Copy the following records word for word, keeping every line unchanged.

── Data to use

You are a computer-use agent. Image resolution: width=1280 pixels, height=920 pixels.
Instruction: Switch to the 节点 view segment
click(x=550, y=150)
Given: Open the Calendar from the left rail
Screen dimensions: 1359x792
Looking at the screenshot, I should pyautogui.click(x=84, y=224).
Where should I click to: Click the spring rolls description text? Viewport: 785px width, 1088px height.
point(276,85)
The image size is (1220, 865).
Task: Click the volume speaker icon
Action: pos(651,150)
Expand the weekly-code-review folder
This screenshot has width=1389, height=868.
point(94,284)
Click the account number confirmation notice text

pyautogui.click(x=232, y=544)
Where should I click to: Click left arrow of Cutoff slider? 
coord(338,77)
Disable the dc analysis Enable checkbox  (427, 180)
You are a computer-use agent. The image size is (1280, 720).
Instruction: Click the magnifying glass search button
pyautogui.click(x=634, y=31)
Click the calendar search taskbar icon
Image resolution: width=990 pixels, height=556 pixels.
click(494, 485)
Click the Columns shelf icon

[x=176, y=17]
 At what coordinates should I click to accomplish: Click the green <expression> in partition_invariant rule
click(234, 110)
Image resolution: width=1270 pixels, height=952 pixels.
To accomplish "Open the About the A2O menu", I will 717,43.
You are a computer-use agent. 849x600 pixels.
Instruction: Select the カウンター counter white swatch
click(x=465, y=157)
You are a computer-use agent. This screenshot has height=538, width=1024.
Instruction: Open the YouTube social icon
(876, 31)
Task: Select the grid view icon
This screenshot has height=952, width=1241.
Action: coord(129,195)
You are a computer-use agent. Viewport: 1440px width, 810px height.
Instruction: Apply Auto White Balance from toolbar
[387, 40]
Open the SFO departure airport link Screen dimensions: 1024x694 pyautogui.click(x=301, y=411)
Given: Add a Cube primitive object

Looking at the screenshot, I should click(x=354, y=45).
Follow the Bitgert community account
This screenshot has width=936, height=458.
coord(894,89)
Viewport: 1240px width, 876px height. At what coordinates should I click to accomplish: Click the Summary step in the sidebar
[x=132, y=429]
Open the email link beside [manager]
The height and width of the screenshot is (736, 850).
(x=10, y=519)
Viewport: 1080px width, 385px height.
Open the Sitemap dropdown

────

» Solution
You are a computer-use agent. Image resolution: width=1280 pixels, height=920 pixels.
Instruction: Switch to the 节点 view segment
click(x=550, y=150)
Given: Open the Calendar from the left rail
Screen dimensions: 1359x792
Looking at the screenshot, I should pyautogui.click(x=84, y=224).
Where should I click to: Click the spring rolls description text? Viewport: 785px width, 1088px height.
point(276,85)
The image size is (1220, 865).
Task: Click the volume speaker icon
Action: pos(651,150)
Expand the weekly-code-review folder
This screenshot has width=1389, height=868.
point(94,284)
Click the account number confirmation notice text

pyautogui.click(x=232, y=544)
Where should I click to: Click left arrow of Cutoff slider? 
coord(338,77)
Disable the dc analysis Enable checkbox  (427, 180)
You are a computer-use agent. The image size is (1280, 720).
Instruction: Click the magnifying glass search button
pyautogui.click(x=634, y=31)
Click the calendar search taskbar icon
Image resolution: width=990 pixels, height=556 pixels.
click(494, 485)
Click the Columns shelf icon

[x=176, y=17]
 At what coordinates should I click to accomplish: Click the green <expression> in partition_invariant rule
click(234, 110)
Image resolution: width=1270 pixels, height=952 pixels.
To accomplish "Open the About the A2O menu", I will 717,43.
You are a computer-use agent. 849x600 pixels.
Instruction: Select the カウンター counter white swatch
click(x=465, y=157)
You are a computer-use agent. This screenshot has height=538, width=1024.
Instruction: Open the YouTube social icon
(876, 31)
Task: Select the grid view icon
This screenshot has height=952, width=1241.
Action: coord(129,195)
You are a computer-use agent. Viewport: 1440px width, 810px height.
Instruction: Apply Auto White Balance from toolbar
[387, 40]
Open the SFO departure airport link Screen dimensions: 1024x694 pyautogui.click(x=301, y=411)
Given: Add a Cube primitive object

Looking at the screenshot, I should click(x=354, y=45).
Follow the Bitgert community account
This screenshot has width=936, height=458.
coord(894,89)
Viewport: 1240px width, 876px height. At what coordinates should I click to accomplish: Click the Summary step in the sidebar
[x=132, y=429]
Open the email link beside [manager]
The height and width of the screenshot is (736, 850).
(x=10, y=519)
Viewport: 1080px width, 385px height.
Open the Sitemap dropdown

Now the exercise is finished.